Agregaron que los hechos están aún bajo investigación judicial, por lo que las conclusiones del informe de la ONU "son prematuras".
Sin embargo, la Oficina de Derechos Humanos de la ONU dijo que su actuación se ciñe al mandato establecido en el acuerdo firmado en 2002 con el Estado mexicano, por el que creó una oficina para este país.
Asimismo, pidió a las autoridades mexicanas que implementen las recomendaciones de su informe "con el objetivo de esclarecer los hechos ocurridos, brindar reparación a las víctimas y garantizar la no repetición de estos trágicos eventos".
La Oficina también instó a México a concluir las investigaciones "dentro de un plazo razonable" y a identificar los responsables de las detenciones arbitrarias y de los actos de tortura.
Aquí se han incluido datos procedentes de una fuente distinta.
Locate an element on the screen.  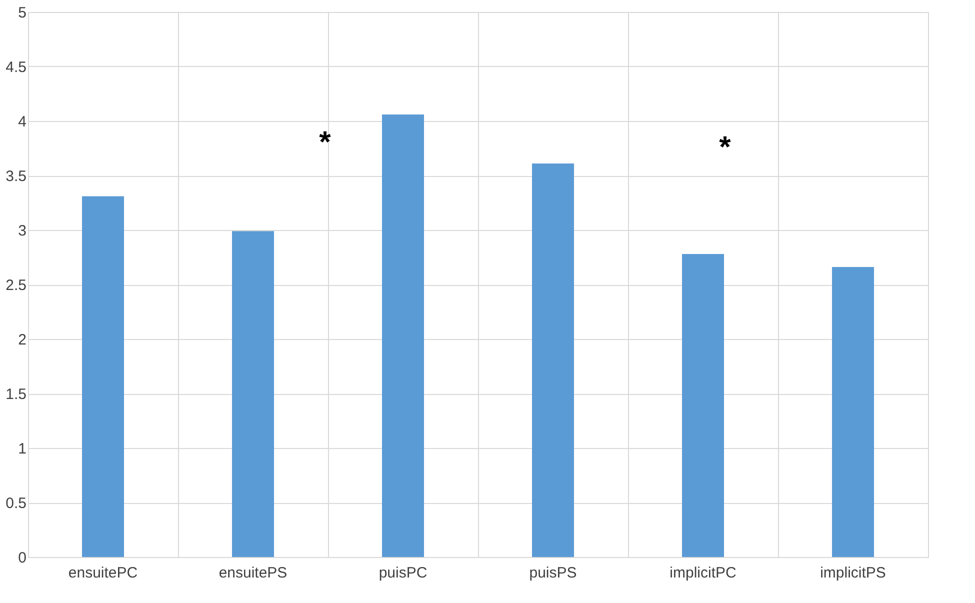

En este sentido, la ONU aseguró que seguirá de cerca las investigaciones ya que "hasta la fecha nadie ha sido señalado como responsable" de esas graves violaciones de los derechos humanos.
Según la versión oficial del Gobierno mexicano, en la noche del 26 de septiembre de 2014 policías corruptos arrestaron en Iguala, en el sureño estado de Guerrero, a los 43 estudiantes y los entregaron a miembros del cártel Guerreros Unidos, que los asesinaron e incineraron sus restos en un vertedero de basura.